Eglises d'Asie

Un évêque appelle au retrait des groupes armés des zones tribales

Publié le 04/03/2020




Mgr Valentin Dimoc, de la commission épiscopale philippine pour les populations indigènes, a demandé le retrait immédiat de tous les groupes armés des territoires indigènes suite à la fuite de plus de 90 familles tribales. Alors que la guérilla se poursuit entre l’armée philippine et les groupes rebelles communistes, dont la Nouvelle armée du peuple (NPA), les évêques et responsables chrétiens continuent d’appeler le gouvernement à reprendre les pourparlers de paix – interrompus en 2017 par le président philippin Rodrigo Duterte, qui les avait traités de « terroristes » et accusés de rompre les accords de cessez-le-feu.
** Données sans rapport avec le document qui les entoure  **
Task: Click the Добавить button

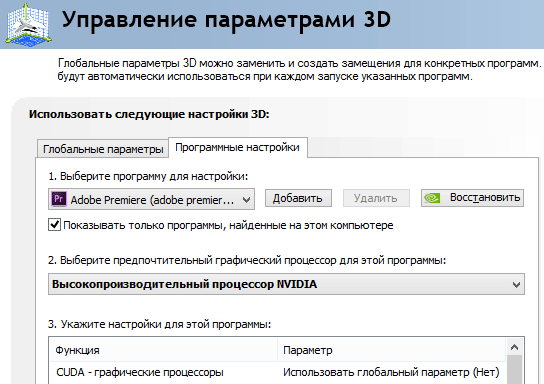Action: 298,198
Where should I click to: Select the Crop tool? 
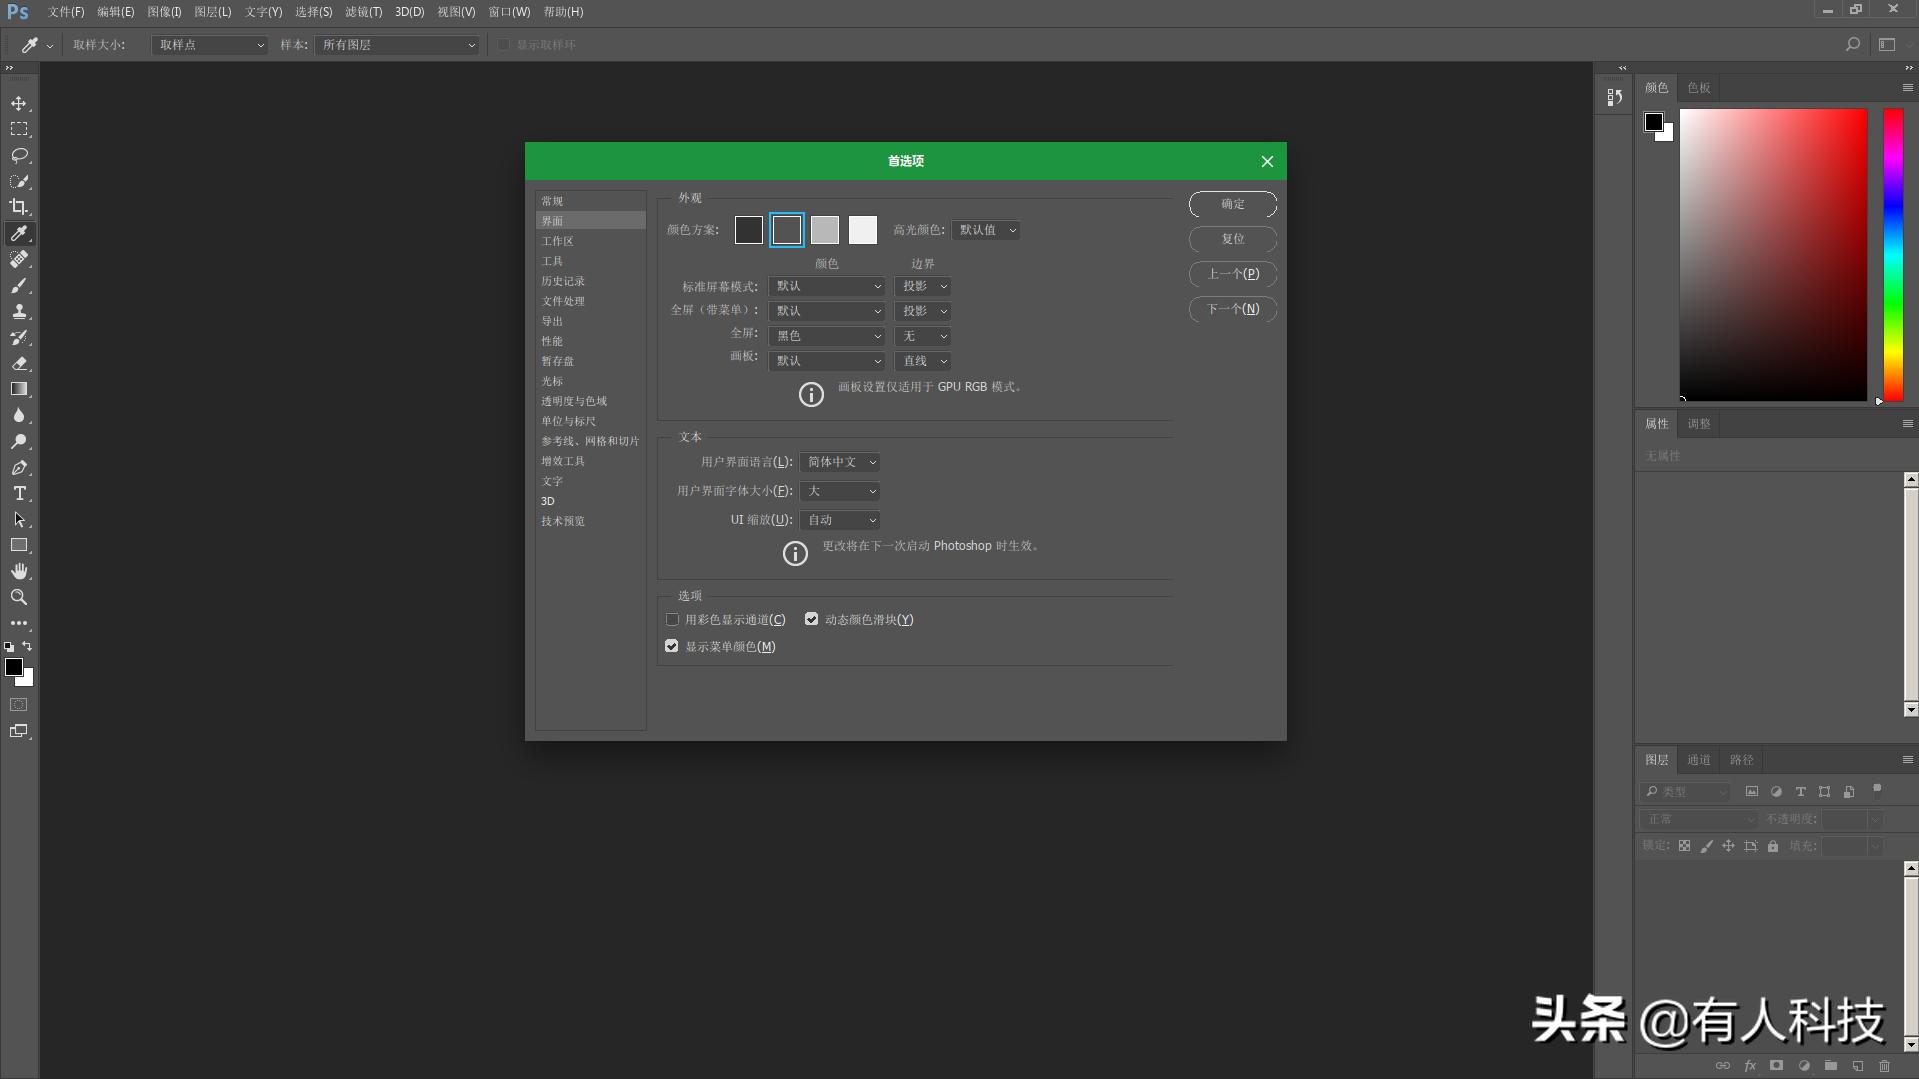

Mgr Valentin Dimoc, vicaire apostolique de Bontoc-Lagawe et responsable de la commission épiscopale philippine pour les populations indigènes, a lancé un appel au retrait immédiat de tous les groupes armés des communautés et territoires indigènes, suite à une récente incursion militaire. L’évêque a appelé toutes les forces armées, officielles ou non, à quitter les territoires indigènes suite à la fuite forcée de plus de 90 familles tribales de leur village, le 29 février dans la province de Surigao du Sud, dans le sud de l’archipel philippin. Ils fuyaient le village de Diatagon, de la municipalité de Lianga, après des raids de l’armée philippine contre des rebelles communistes, selon un communiqué du groupe humanitaire Karapatan. Un enfant de cinq ans serait parmi l’un des trois blessés suite à des échanges de tirs dans le village. L’armée, toutefois, a accusé les rebelles d’avoir tiré sur les civils pour les faire fuir. Le porte-parole de l’armée philippine, Ezra Balagtey, a déclaré que les rebelles essayaient d’empêcher « l’installation d’une école publique pour les enfants indigènes ». Il a assuré que c’était une manœuvre courante pour les rebelles et leurs partisans d’accuser les militaires de faire fuir les civils. Ils le font « pour nous pousser à retirer nos troupes », a-t-il ajouté. Cet incident a poussé Mgr Dimoc à appeler le Bureau du conseiller présidentiel sur le processus de paix et la Commission nationale sur les populations indigènes à interdire les groupes armés d’entrée sur les territoires indigènes en les déclarant « zones de paix ». L’évêque a soutenu que cette mesure peut permettre de prévenir les déplacements forcés et les violences qui effraient les populations indigènes au quotidien. Les responsables chrétiens ont renouvelé leurs appels, lancés il y a quelques mois, à relancer les pourparlers entre le gouvernement et les groupes rebelles afin de mettre fin à plusieurs décennies de guérilla. Le président philippin Rodrigo Duterte a mis fin aux négociations en novembre 2017 après avoir accusé les rebelles d’avoir rompu les accords de cessez-le-feu.